▶ [Source extract]:
··········
Advancement of every society is measured in terms of development of human and natural resources, and infrastructural development including establishment of various projects to use the natural resources for the benefit of mankind. Major projects in industrial, irrigation and power sectors are always being established in the areas outside the urban settings these areas are generally tribal areas largely inhabited by tribal. Each time a major project is undertaken, a part of tribal area is acquired for the same. It must be noted human welfare cannot be completely ignored in the name of development of the society. Development must reconcile the eco-balance least in such a manner that it may not have an adverse impact on the life of natives and the existence of ecosystem.
··········
▶ [Provided material]:

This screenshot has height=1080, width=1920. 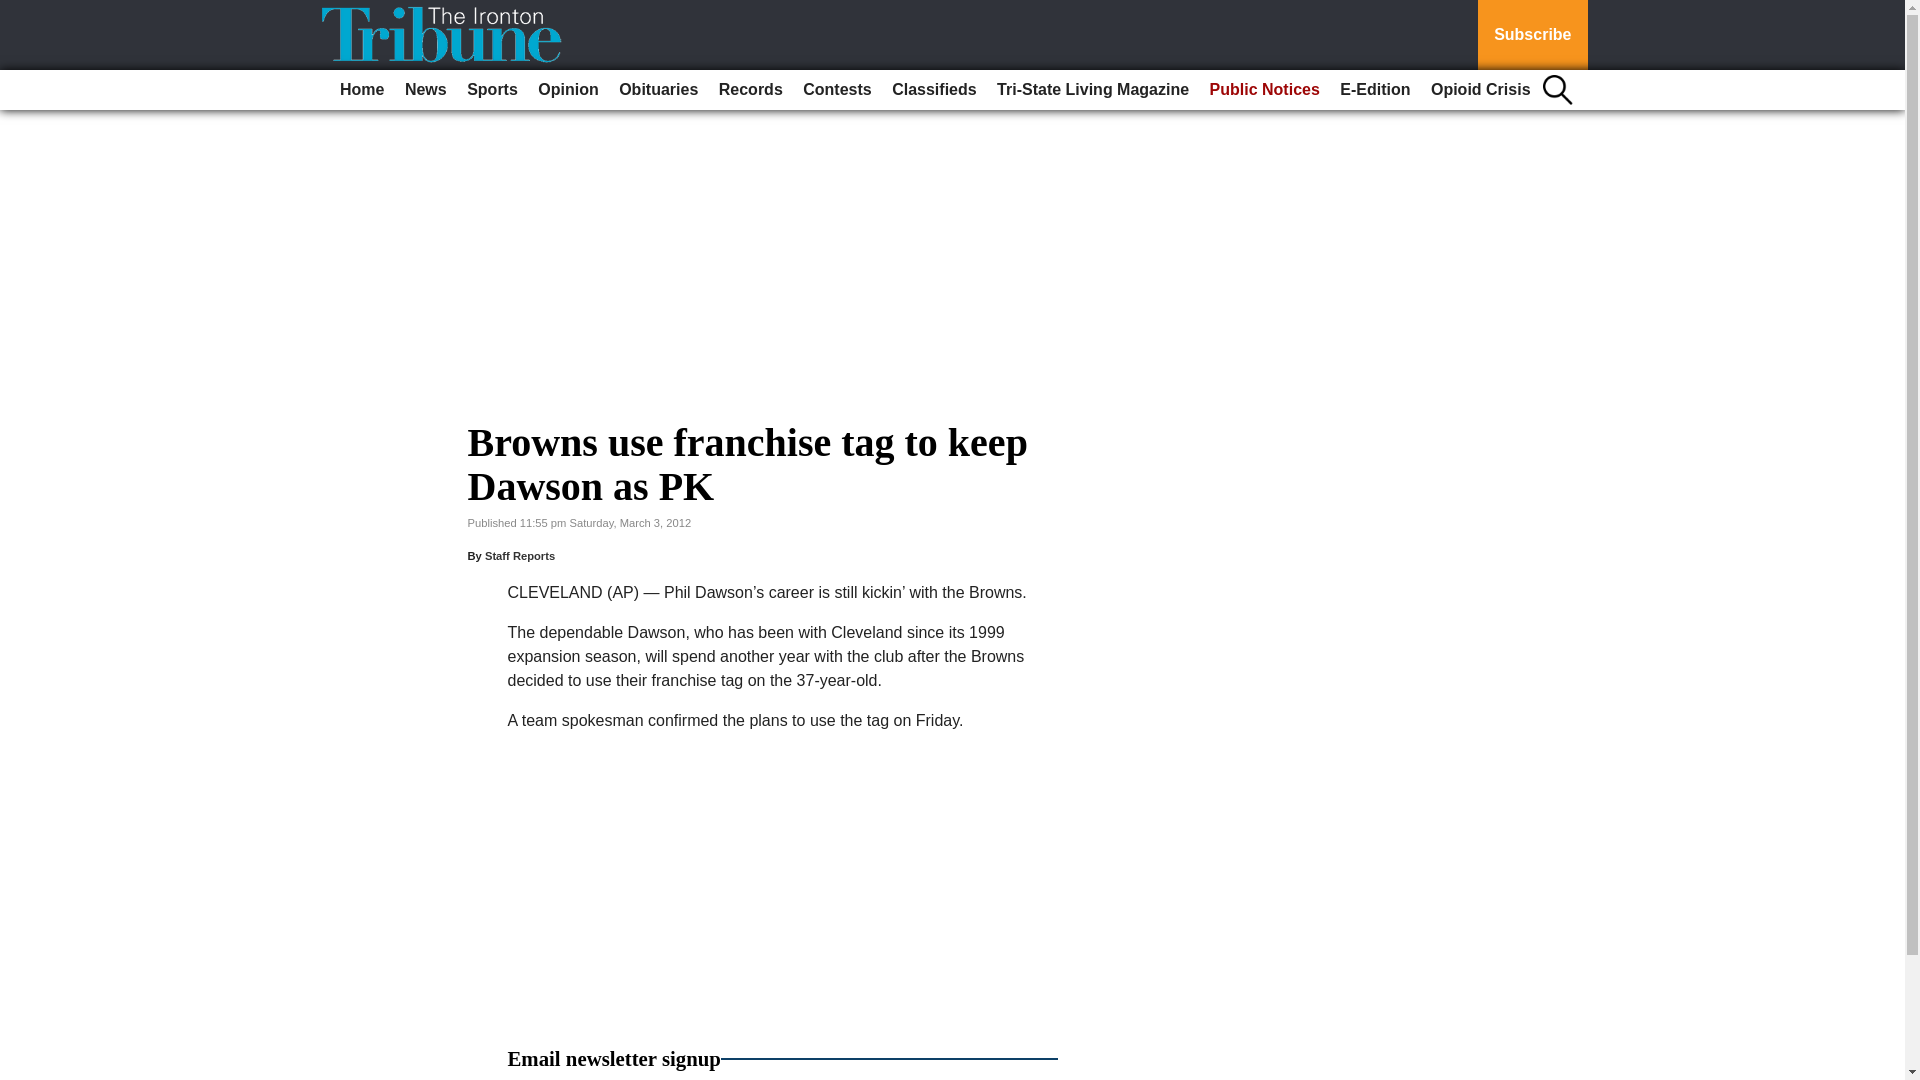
··········
▶ [The exercise]: Name every sector that the passage on development and tribal land says major projects are established in.

▶ [Response below]: Industrial, irrigation, power